Maupassant développe ensuite cette logique avec une phrase construite sur l’opposition et le paradoxe. Le champ lexical du doute et du mensonge est très net : « sous-entendus », « démentir », « rumeur », « personne ne croie ». Le texte montre ainsi que le faux est fabriqué de manière méthodique. Le chiasme doublé de l’antithèse : « démentir de telle sorte que la rumeur s’affirme, ou affirmer de telle manière que personne ne croie au fait annoncé » (l. 319-320) crée un effet de symétrie trompeuse : dans deux cas opposés, l’affirmation ou la négation des faits, le but est de manipuler l’opinion. Maupassant souligne ici une presse qui inverse les valeurs : le démenti nourrit la rumeur, et l’affirmation détruit la confiance. Le subjonctif dans « que la rumeur s’affirme » et « que personne ne croie » traduit la volonté d’un effet recherché, non une réalité certaine.
C. Un journal qui touche toute la société
Le passage s’élargit ensuite à tous les lecteurs possibles : « Il faut penser à tout et à tous » (l. 320-321), puis « à tous les mondes, à toutes les professions, Paris et la Province, l’Armée et les Peintres, au Clergé et l’Université, aux Magistrats et aux Courtisanes » (l. 321-323). Cette très longue énumération rend compte de la volonté d’exhaustivité du journal. Les antithèses, comme « Paris et la Province » ou « l’Armée et les Peintres », réunissent des milieux très différents, parfois incompatibles. Cette accumulation montre que le journal cherche à toucher tout le monde, sans distinction, pour multiplier ses lecteurs. Le rythme de la phrase, fondé sur la répétition de « à », donne une impression de saturation. Le lecteur comprend que cette presse vise moins à informer qu’à séduire des publics variés par tous les moyens : le journal s’inscrit alors dans une logique commerciale.

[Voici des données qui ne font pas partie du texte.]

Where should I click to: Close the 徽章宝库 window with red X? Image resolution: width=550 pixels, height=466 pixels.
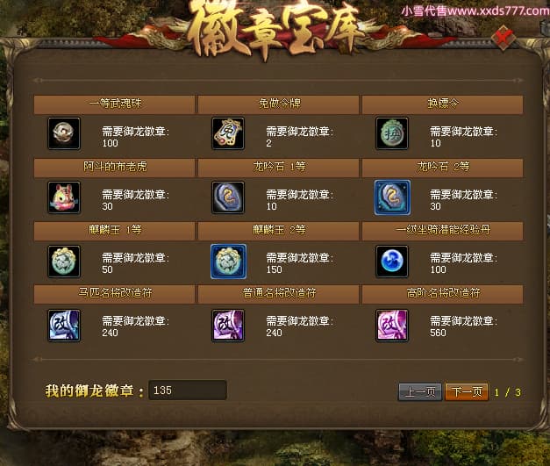click(503, 37)
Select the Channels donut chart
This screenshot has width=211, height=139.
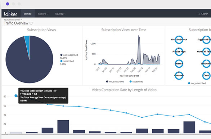click(179, 75)
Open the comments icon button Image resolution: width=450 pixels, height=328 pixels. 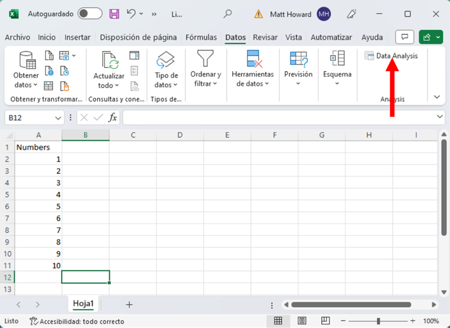pyautogui.click(x=404, y=37)
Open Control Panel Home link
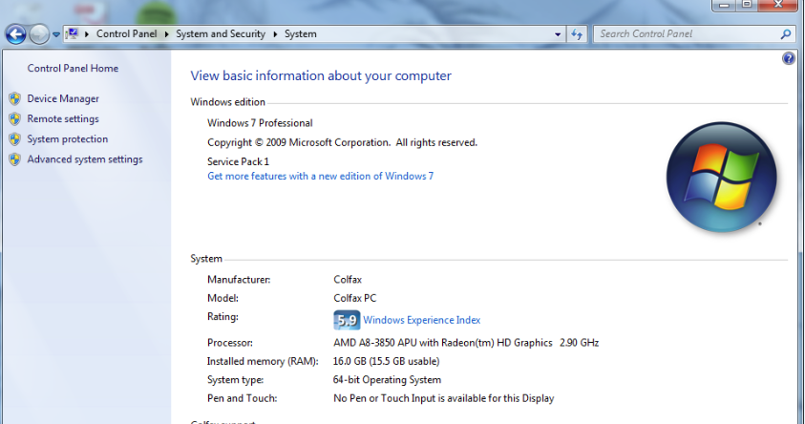Screen dimensions: 805x424 point(73,69)

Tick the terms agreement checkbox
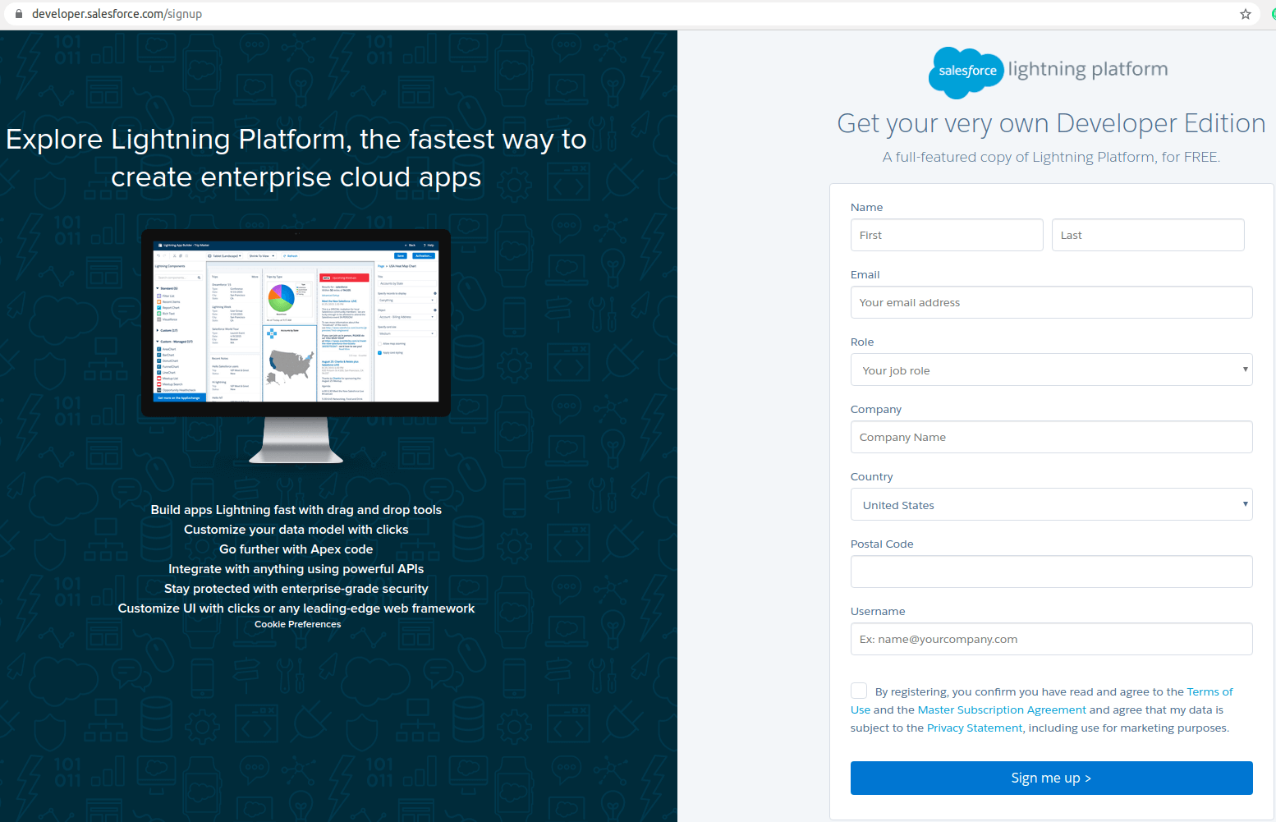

Enfin, Maupassant résume cette stratégie dans la formule : « chacun trouve, chaque jour, une ligne au moins qui l’intéresse, afin que tout le monde les lise » (l. 320-321). La dérivation entre « chacun » et « chaque » ainsi que le déterminant « tout » résume la volonté de rassembler toute l’opinion publique. L’expression « au moins » est révélatrice : le journal promet peu, mais cherche à donner à chacun l’impression d’être concerné. La subordonnée de but « afin que tout le monde les lise » montre que le véritable objectif est la diffusion maximale. Le journal devient alors un produit commercial, conçu pour capter le plus grand nombre, quitte à rester superficiel. Le lecteur est traité comme une cible à séduire, non comme un citoyen à éclairer.